--- Supplied text ---

Difference between reg, reg with vce(robust) and reg with vce(cluster)

HeeSung Kim

Join Date: Nov 2016

Posts: 41
#1

Difference between reg, reg with vce(robust) and reg with vce(cluster)

13 Dec 2016, 13:08

Dear Statalisters,

While running regressions in Stata I've encountered a somewhat strange and counter-intuitive result in my regression. I ran the same regression 3 times, one without any options, one with vce(robust) and another with vce(cluster).

My intuition from the regression was that one without any options will have the lowest standard error, followed by robust option and cluster option. However, I discovered that regression with robust and cluster option had smaller standard error compared to the regression without any option. In fact, the standard error from robust option and cluster option was identical.

---

▶ _Required work_:
1: Write out the stretch of the Stata regression post from "HeeSung Kim" through "another with vce(cluster).".
2: In the Stata regression post, how did the standard errors from the robust option and the cluster option compare with each other?
3: Give what follows the last sentence of the Stata regression post.

--- Dataset extract ---

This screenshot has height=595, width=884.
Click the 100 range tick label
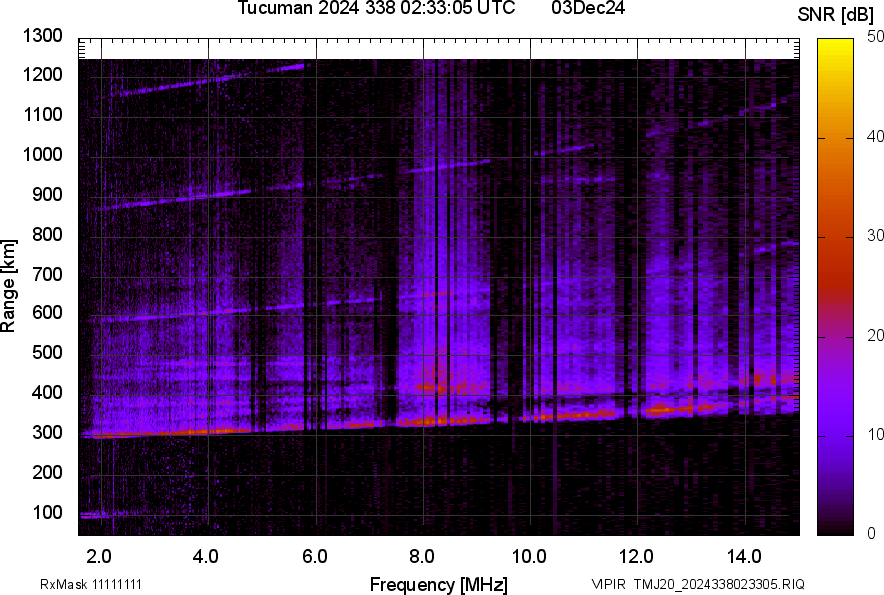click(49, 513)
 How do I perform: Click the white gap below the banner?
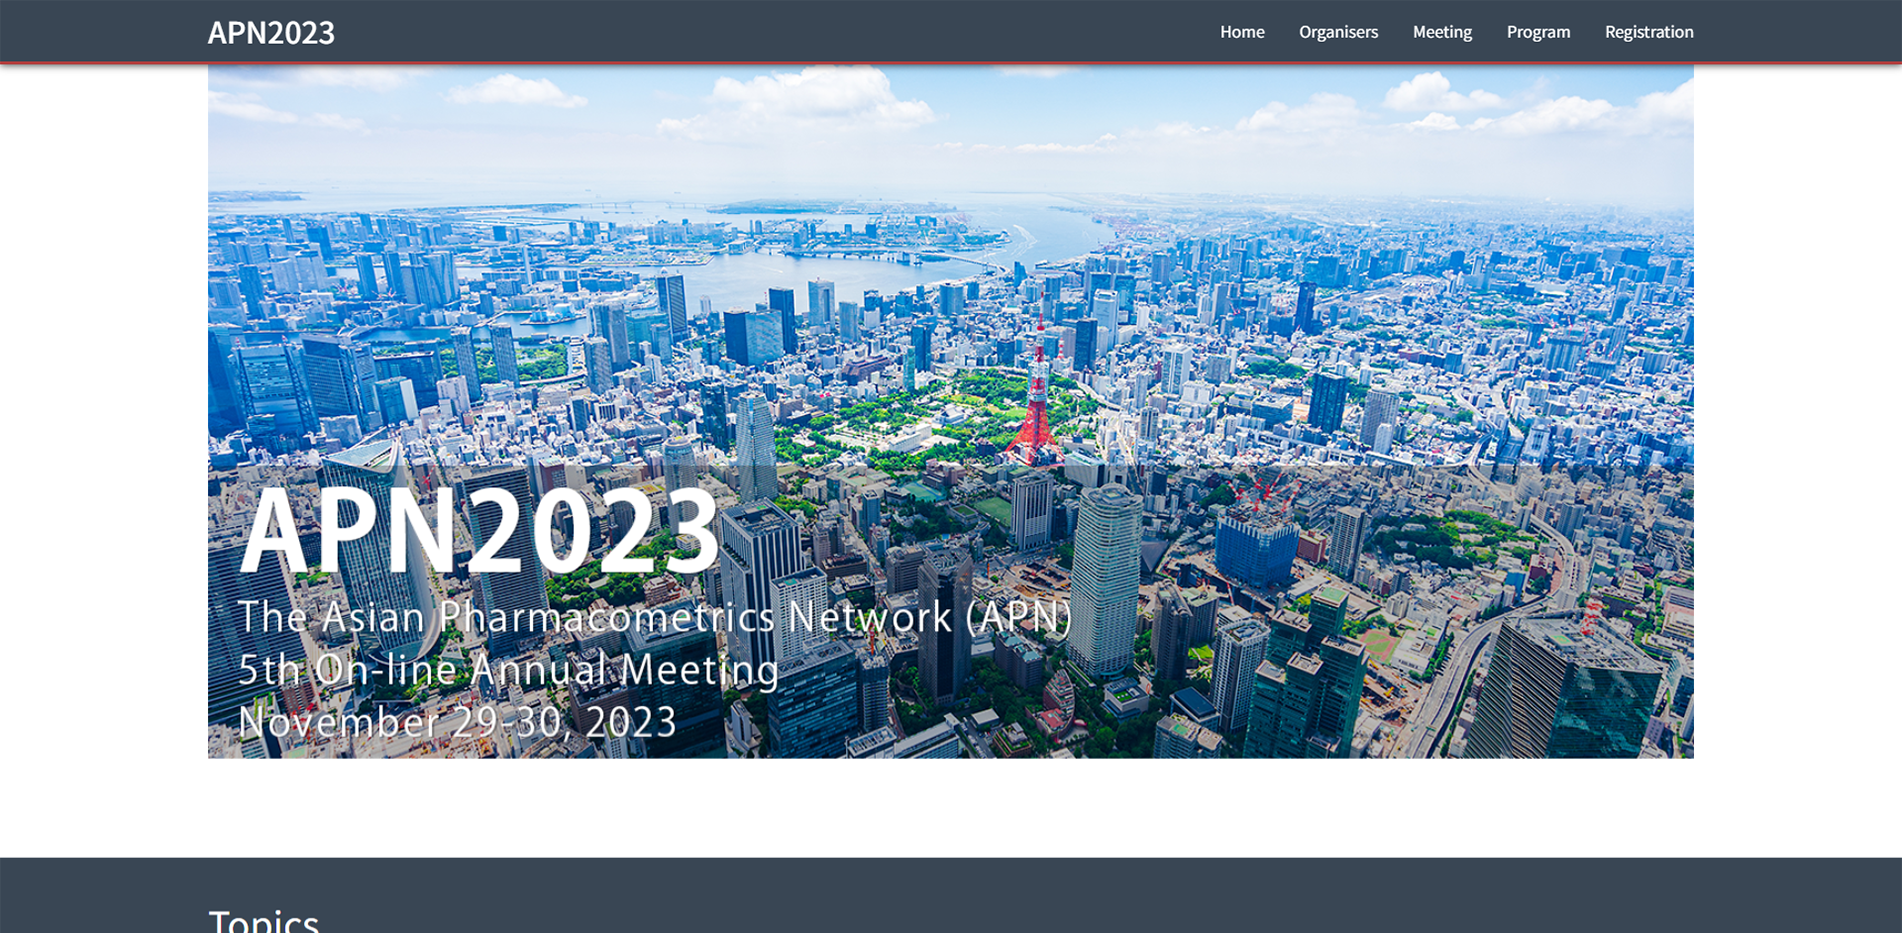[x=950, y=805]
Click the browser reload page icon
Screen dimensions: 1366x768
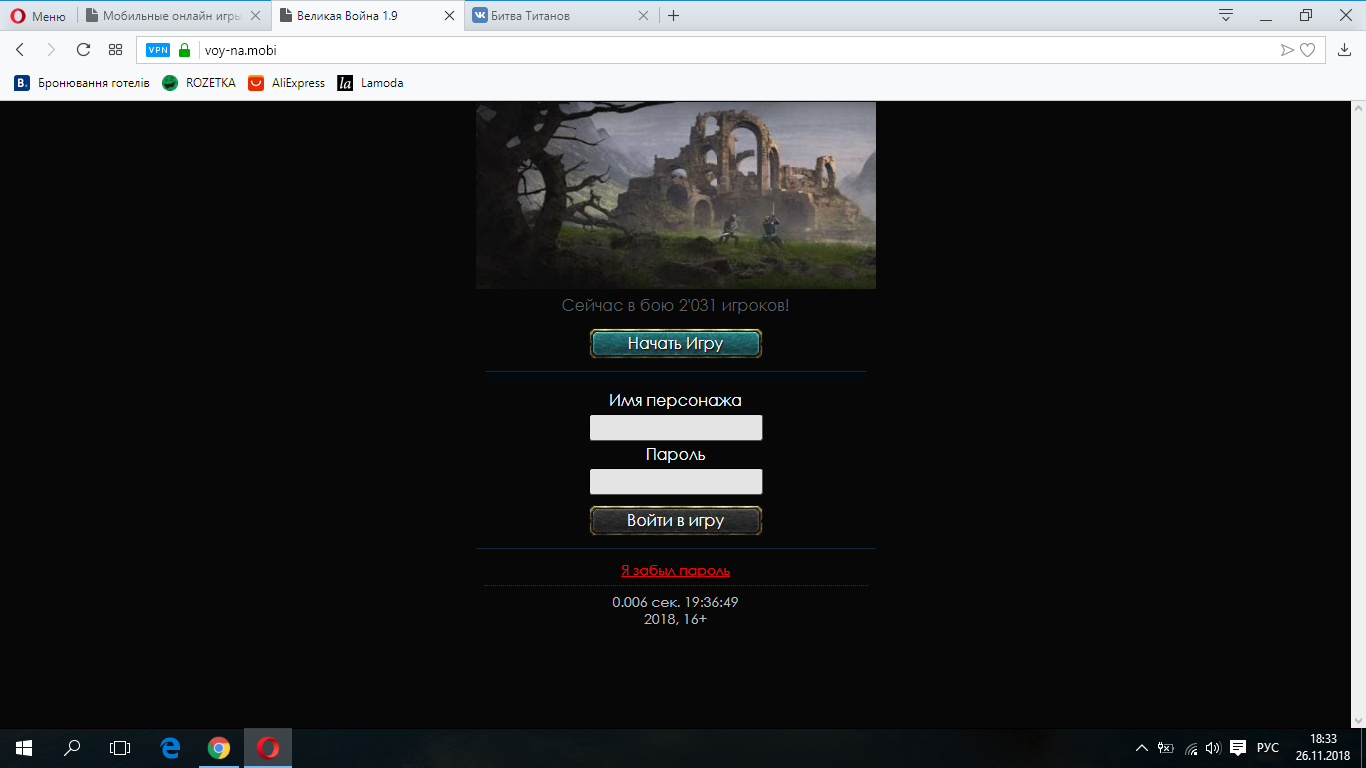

---

▶ _Answers in order_:
1:
HeeSung Kim

Join Date: Nov 2016

Posts: 41
#1

Difference between reg, reg with vce(robust) and reg with vce(cluster)

13 Dec 2016, 13:08

Dear Statalisters,

While running regressions in Stata I've encountered a somewhat strange and counter-intuitive result in my regression. I ran the same regression 3 times, one without any options, one with vce(robust) and another with vce(cluster).

2: They were identical.

3:
What is the possible explanation for this result? If it helps, the code that I ran was:

Code:

xtset industry year xi: xtreg yvar xvar i.year i.industry xi: xtreg yvar xvar i.year i.industry, vce(robust) xi: xtreg yvar xvar i.year i.industry, vce(cluster industry)
Tags: None
Clyde Schechter

Join Date: Apr 2014

Posts: 30118
#2

13 Dec 2016, 13:28

The manual documentation for -xtreg- clarifies that for this command, -vce(robust)- is implemented as -vce (cluster panelvar)-. (Note to StataCorp: this is not clear in the help file.) So the fact that you got the same results with the second and third is not at all surprising. You cannot get an unclustered -xtreg, vce(robust)- in Stata: it is not implemented, because it is not a valid vce estimator.

As for the expectation that the standard errors will be lower with the non-robust vce estimator, that is often, perhaps usually the case. But it is not invariably the case, as you have discovered. One question that is important here is how many industries you have in your data. If the number of cluster is small, vce(cluster) is not an improvement over the non-robust vce, and in fact it can be substantially worse. Experts disagree about just how small is small for these purposes, but it might be a consideration here. Certainly if you have, say just a dozen or so industries, most would agree that the cluster-robust vce should not be used here.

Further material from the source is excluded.